By Jacquie De Almeida

On the books, Neil Travis is First Jewelry’s president and chief executive officer (CEO), but if you ask him what his role is, he’s likely to tell you CIO—chief idea officer.
And that’s just how he wants it.
“I’m at a different time in my life,” Travis reflects. “I’m not looking to build what I had before; I’m looking to have a lot more fun in the business and to form relationships with clients that are meaningful beyond shipping them products and getting paid for them.”
The ‘before’ he’s referring to is A & A Jewellers, which at its peak was one of Canada’s largest manufacturers of fine jewellery with its 500-plus employees and 40,000-sf Toronto facility.
That was in the early 1990s when Travis was co-owner of the $100-million business. By the 2000s, however, times had changed; it was becoming tougher to manufacture in North America, not to mention manoeuvring higher gold prices and a softer economy. The effects were devastating.
Travis and his partner, Aubrey Sugar, liquidated the company. Retaining the intellectual property he had developed over the years, Travis stayed in the business, working with retailers who continued to order the products and programs he had developed under A & A.
“It was a very difficult time,” recalls Travis of the period following A & A’s bankruptcy. “Then the recession hit in 2007/2008 and the companies through which I was distributing my products and intellectual property also pulled back. That’s why I reinvented First Jewelry in 2009.”
He uses the term ‘reinvented,’ as First Jewelry was a subsidiary of A & A that focused on independent North American retailers. Today, it’s a marketing and merchandising company offering bead lines Persona and PersonaGirl; My First Diamond, a collection of silver and diamond jewellery for tweens; Currency for the men’s jewellery market; and Teelux, a line of golf-inspired silver and pearl jewellery.
The venture allows Travis to flex his marketing and merchandising muscles, which at one point helped bring A & A to the forefront of Canada’s jewellery scene.

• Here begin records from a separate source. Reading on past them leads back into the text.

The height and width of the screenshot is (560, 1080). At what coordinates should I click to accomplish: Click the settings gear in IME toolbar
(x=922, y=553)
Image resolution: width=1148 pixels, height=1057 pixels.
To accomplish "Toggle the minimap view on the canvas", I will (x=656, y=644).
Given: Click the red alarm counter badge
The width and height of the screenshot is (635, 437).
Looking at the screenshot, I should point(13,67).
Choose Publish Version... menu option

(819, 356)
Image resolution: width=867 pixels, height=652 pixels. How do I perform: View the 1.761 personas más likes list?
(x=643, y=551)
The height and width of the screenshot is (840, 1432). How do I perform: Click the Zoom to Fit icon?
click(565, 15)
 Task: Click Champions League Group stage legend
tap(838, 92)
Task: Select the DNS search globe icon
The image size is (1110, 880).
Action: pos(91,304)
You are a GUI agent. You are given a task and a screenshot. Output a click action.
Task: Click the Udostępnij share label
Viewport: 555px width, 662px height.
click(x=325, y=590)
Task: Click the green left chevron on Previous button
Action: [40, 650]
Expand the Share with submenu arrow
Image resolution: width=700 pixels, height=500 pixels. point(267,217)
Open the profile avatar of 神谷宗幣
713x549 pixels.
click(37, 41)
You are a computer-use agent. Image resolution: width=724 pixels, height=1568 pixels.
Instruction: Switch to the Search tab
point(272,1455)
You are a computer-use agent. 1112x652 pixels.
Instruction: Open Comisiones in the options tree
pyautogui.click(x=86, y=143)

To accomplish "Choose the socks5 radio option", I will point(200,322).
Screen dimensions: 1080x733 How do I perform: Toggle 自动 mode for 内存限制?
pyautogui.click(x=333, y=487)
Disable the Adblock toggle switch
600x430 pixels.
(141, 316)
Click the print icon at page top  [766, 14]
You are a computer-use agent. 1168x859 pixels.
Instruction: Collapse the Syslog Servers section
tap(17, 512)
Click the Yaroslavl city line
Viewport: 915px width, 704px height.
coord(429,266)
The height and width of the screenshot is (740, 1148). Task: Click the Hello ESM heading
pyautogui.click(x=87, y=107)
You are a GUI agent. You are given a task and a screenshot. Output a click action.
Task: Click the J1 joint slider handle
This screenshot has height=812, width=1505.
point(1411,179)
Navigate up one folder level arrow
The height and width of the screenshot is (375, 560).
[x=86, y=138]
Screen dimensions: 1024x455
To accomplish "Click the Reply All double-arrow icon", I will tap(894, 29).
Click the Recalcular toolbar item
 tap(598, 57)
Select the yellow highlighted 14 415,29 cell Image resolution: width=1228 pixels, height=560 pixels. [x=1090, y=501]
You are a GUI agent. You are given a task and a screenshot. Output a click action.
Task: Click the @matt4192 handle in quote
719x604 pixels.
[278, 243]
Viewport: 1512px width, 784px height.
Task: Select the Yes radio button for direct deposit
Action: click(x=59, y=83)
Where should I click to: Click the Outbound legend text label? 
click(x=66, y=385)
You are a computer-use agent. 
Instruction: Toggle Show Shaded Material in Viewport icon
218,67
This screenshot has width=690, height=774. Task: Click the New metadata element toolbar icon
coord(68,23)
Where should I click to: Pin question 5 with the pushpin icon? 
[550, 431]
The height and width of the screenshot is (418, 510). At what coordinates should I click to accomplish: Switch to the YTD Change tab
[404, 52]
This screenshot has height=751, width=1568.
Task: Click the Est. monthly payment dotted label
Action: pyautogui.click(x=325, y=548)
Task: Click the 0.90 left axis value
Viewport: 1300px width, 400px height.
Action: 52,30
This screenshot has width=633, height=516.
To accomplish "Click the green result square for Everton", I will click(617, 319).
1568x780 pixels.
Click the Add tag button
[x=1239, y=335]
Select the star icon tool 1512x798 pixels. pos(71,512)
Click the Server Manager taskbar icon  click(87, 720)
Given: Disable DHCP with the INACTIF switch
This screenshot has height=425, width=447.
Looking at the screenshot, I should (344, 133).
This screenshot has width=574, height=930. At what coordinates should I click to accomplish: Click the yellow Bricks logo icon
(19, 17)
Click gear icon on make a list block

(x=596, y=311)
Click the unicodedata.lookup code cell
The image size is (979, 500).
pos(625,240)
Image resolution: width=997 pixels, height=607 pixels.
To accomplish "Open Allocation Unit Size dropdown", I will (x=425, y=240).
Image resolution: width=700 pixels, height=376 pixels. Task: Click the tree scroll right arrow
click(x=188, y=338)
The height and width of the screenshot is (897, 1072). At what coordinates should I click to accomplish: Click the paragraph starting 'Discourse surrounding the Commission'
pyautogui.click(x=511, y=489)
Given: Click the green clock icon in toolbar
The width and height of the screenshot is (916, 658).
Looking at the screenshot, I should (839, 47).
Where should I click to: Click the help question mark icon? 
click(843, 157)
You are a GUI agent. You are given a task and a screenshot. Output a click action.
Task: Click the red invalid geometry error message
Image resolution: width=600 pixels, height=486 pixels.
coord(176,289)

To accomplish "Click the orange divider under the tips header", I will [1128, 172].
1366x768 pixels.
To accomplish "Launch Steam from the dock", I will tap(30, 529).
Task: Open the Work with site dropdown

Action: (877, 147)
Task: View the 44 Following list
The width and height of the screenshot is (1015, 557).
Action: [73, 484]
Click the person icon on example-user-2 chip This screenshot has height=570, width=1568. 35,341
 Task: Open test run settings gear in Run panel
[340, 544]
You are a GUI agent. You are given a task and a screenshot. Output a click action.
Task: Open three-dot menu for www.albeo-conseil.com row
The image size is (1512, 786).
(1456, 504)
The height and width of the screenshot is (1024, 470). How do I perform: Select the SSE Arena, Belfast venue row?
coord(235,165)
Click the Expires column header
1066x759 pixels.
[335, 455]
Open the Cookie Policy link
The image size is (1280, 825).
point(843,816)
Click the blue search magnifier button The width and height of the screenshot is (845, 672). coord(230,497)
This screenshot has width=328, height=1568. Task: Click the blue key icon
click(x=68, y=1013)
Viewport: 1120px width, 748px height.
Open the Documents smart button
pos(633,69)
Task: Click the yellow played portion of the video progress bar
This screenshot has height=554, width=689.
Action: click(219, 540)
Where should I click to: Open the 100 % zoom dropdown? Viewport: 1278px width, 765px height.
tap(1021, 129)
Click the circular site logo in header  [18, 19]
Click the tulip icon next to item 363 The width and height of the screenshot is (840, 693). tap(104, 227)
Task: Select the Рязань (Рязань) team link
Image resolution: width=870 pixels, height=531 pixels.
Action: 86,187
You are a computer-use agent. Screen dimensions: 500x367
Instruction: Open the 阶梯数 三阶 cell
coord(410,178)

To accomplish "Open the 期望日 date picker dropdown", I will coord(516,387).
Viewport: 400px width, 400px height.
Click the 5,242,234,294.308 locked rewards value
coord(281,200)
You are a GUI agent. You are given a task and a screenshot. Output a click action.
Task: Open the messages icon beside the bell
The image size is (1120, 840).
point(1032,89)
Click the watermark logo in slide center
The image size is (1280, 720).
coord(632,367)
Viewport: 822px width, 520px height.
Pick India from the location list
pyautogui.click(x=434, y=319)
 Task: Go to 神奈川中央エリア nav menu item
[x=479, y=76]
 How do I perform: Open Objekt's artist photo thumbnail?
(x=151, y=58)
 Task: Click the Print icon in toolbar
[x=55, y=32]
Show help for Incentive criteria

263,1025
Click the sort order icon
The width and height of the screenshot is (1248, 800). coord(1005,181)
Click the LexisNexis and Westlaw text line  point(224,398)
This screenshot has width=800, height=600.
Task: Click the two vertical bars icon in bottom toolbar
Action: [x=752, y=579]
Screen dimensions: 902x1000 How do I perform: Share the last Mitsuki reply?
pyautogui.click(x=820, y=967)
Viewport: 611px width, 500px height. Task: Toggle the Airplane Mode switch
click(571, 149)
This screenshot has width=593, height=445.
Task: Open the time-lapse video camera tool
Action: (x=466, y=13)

In its heyday, Eaton’s department stores carried little else in its showcases that did not come from A & A. But rather than focusing on mass merchants this time, Travis was going after independents.
“I saw an opportunity to bring specialty brands to retailers to fill niche markets that weren’t being offered to consumers or offered in a way that would make it easy and profitable for them to sell,” he explains. “Merchandising is the key element [in First Jewelry] in that we not only want to design product, but we want to market it in the most effective way so jewellers can easily sell it.”